The researchers draw on modelling work and information from a range of other studies to explain the thinning observed by Icesat.
Twenty of the shelves were assessed to be being melted from below by warm ocean currents. Most of the 20 are in West Antarctica, and show thinning up to seven metres per year.
In every single case, the glaciers on land that feed into these shelves have recorded accelerated movement over the same period.
This will have drained many billions more tonnes of ice into the ocean, contributing to sea level rise.
The explanation, simply put, is that the shelves no longer have the strength to impede glacier flow in the way they once did.
"When ice shelves completely collapse - and we've seen that before - the grounded glaciers behind them will speed up; we know that," explained co-author Helen Amanda Fricker of Scripps Institution of Oceanography at UC San Diego, US.
"But what this study is showing, which is very new, is that you don't need to lose the shelf entirely for this to happen; just a reduction in the thickness of the ice shelf is enough to allow more of the grounded ice behind it to flow off the continent."
One key tell-tale that warm water is at the root of the thinning is shape of the sea-floor.
Some of the greatest melting has been seen where deep troughs cut across the continental shelf, allowing the water easier access to the shelves' undersides.
The picture is not uniform all around Antarctica. Indeed, on the peninsula - the long stretch of land pointing towards South America - the shelves show a different set of thinning symptoms, which very probably can be tied to a warming atmosphere.
But again, the originator is probably the same changing wind patterns.
"Strong westerlies go up over the chain of the peninsula mountains and these winds descend, they warm up, melting the surface of the shelves on the eastern side. So, although we have two different melting mechanisms, the ultimate cause is the same - it's the wind," said Dr Pritchard.
Colleague and co-author Prof David Vaughan said the research provided new understanding to help scientists gauge the likely impact of future ice loss on ocean height.

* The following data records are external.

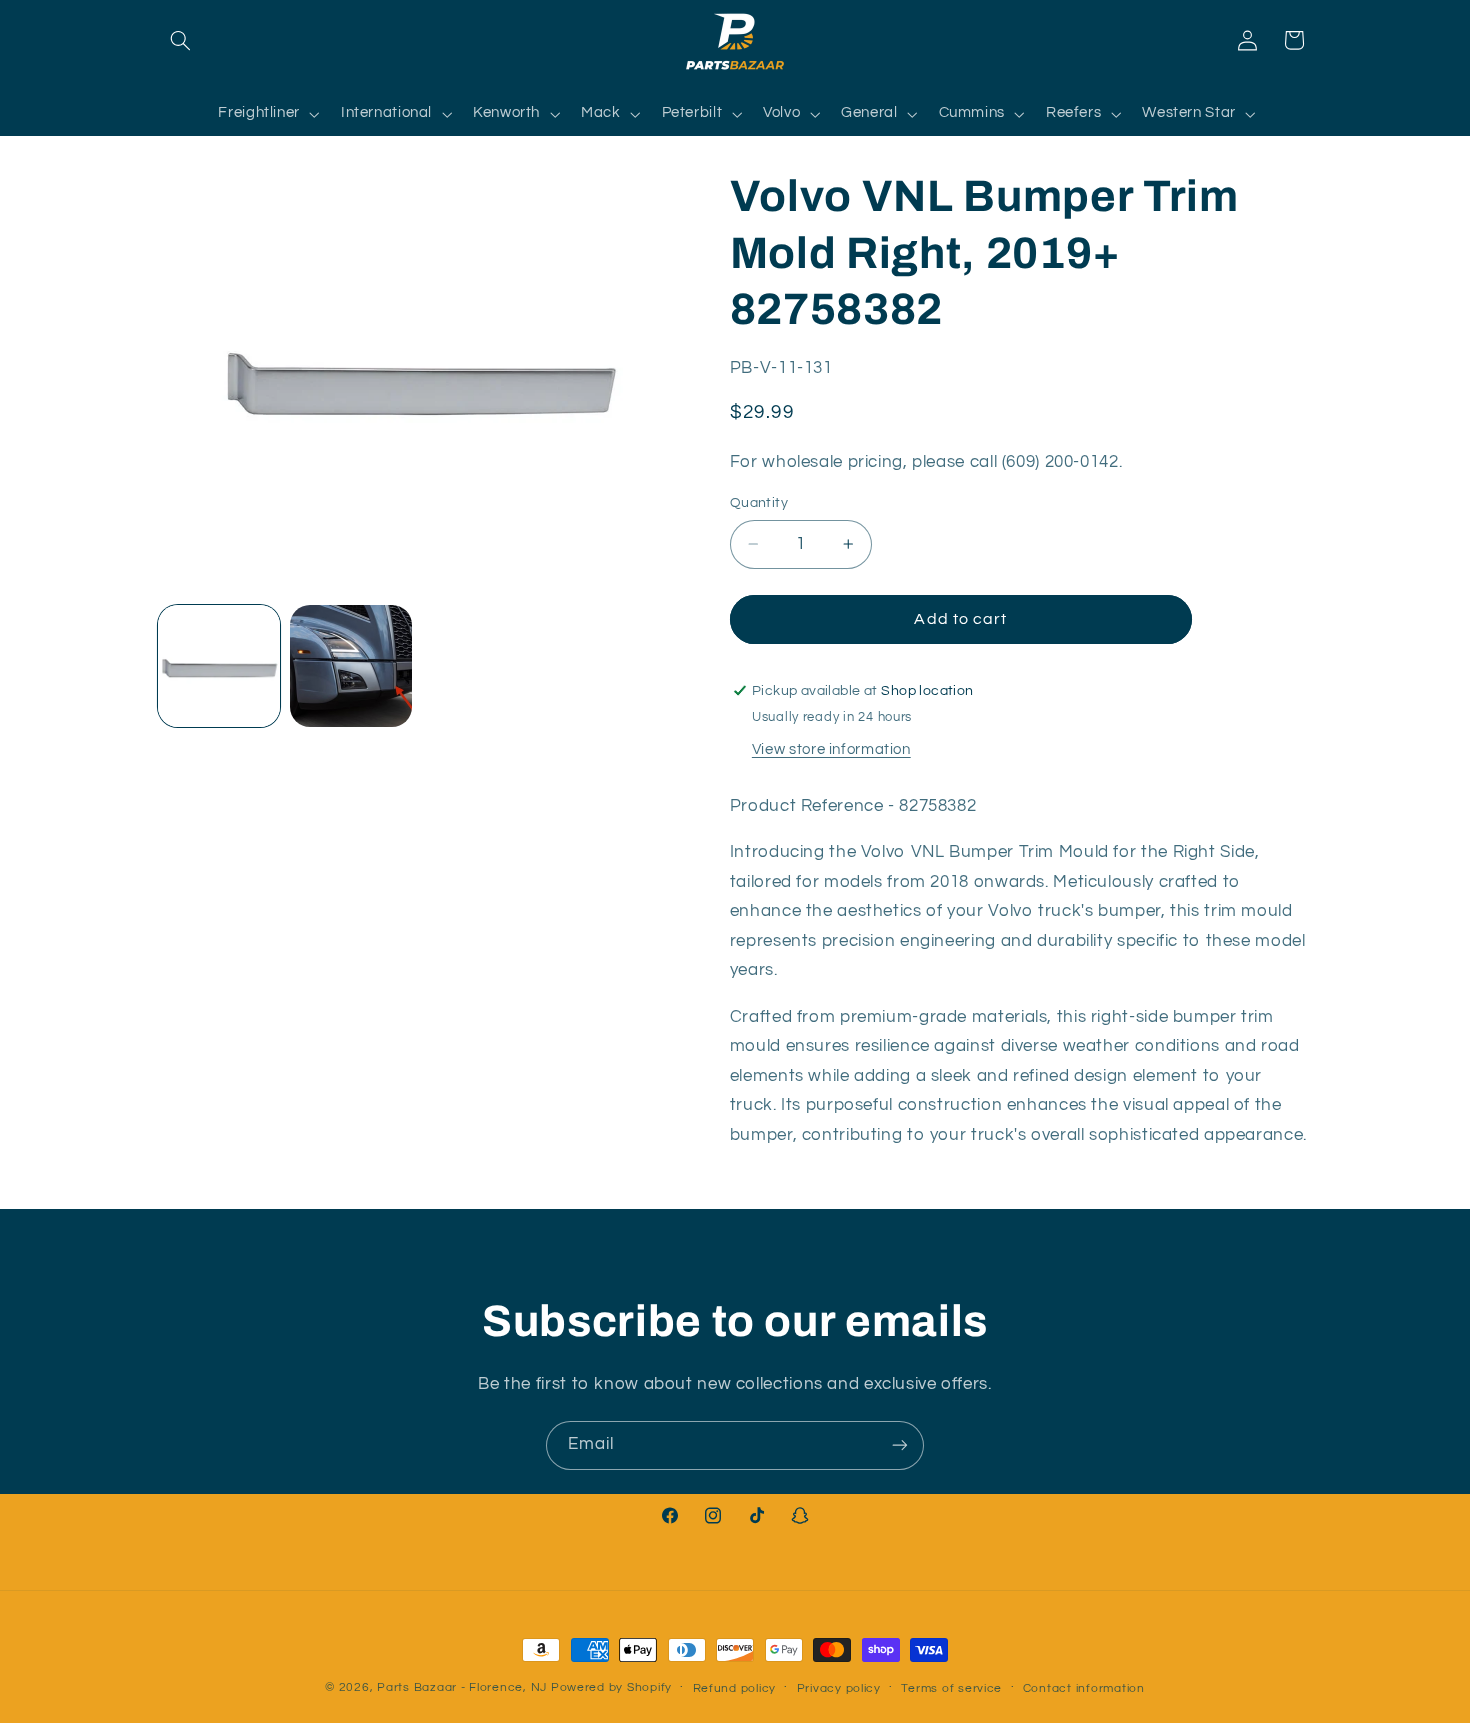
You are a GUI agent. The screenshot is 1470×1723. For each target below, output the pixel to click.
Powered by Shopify (611, 1687)
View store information (831, 749)
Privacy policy (839, 1688)
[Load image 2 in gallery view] (351, 666)
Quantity (759, 503)
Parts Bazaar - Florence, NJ (462, 1687)
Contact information (1084, 1688)
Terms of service (951, 1688)
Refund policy (735, 1688)
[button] (181, 40)
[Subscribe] (900, 1445)
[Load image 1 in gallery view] (219, 666)
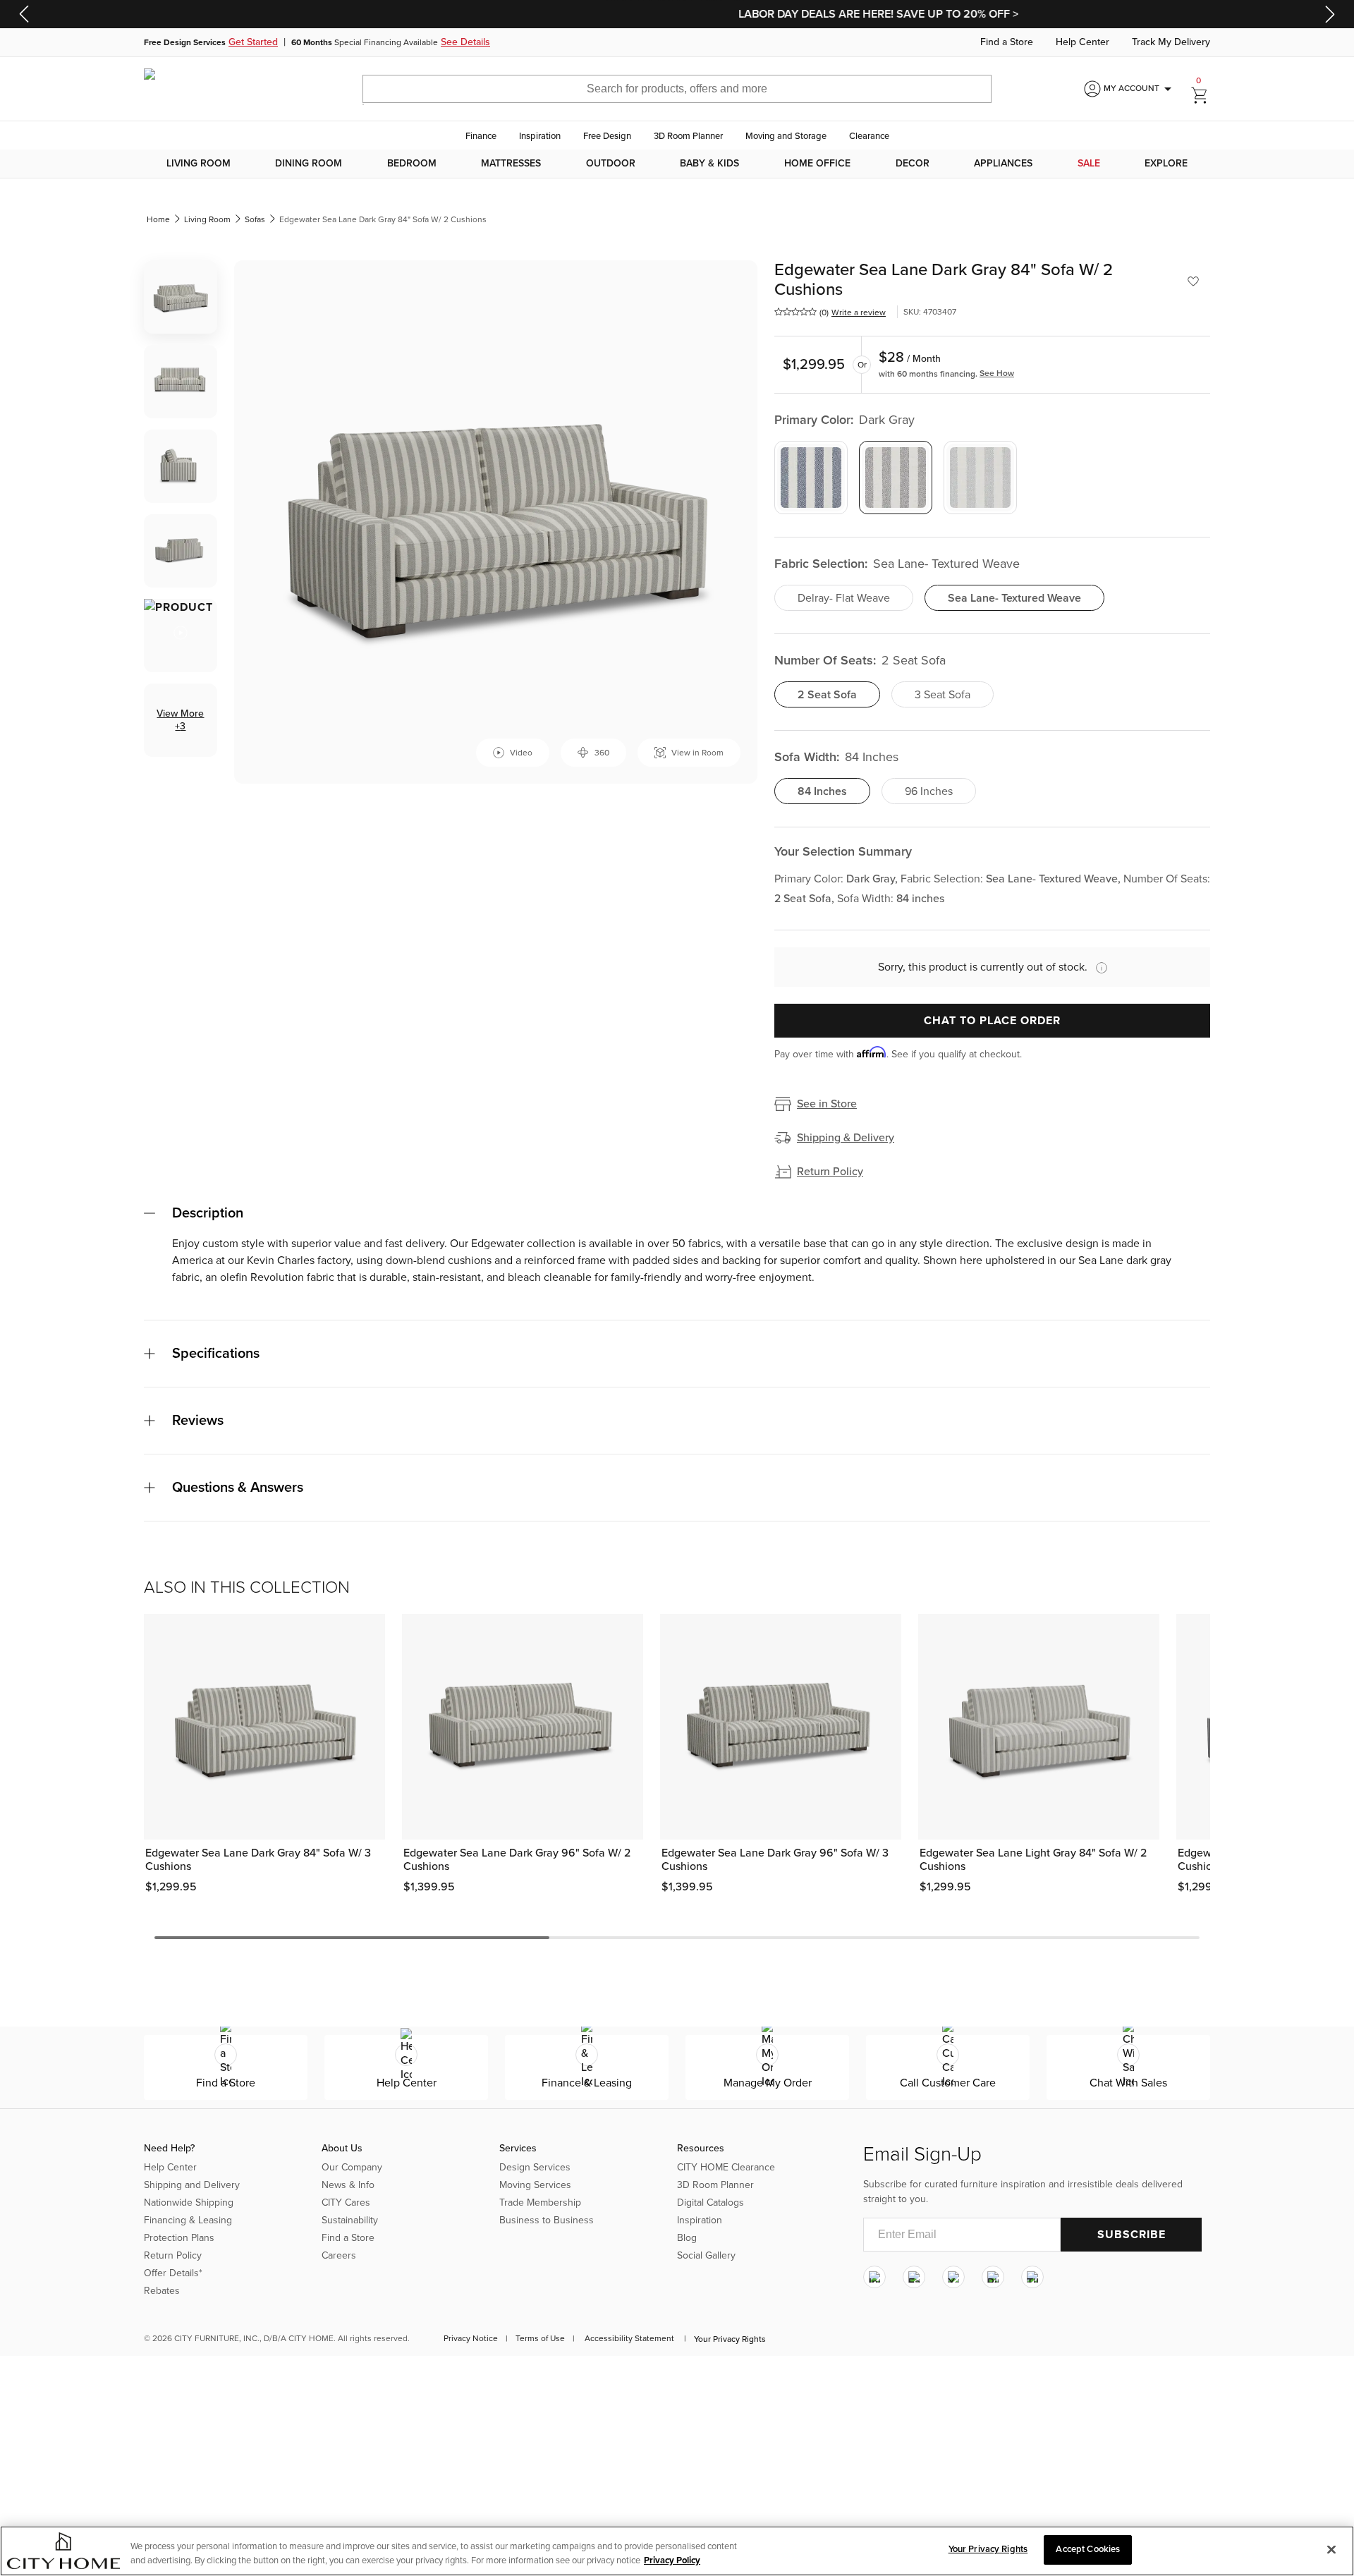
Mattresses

"This is one study within a programme called ice2sea, which is a European Union-funded programme that's aimed at improving our projections of sea-level rise.
"The idea is that we go and study some of the processes that are causing ice sheets in Greenland and Antarctica to change, and that allows us to improve the models for projection of future sea level rise."
The ice2sea project will be releasing its projections into the 21st and 22nd centuries later this year.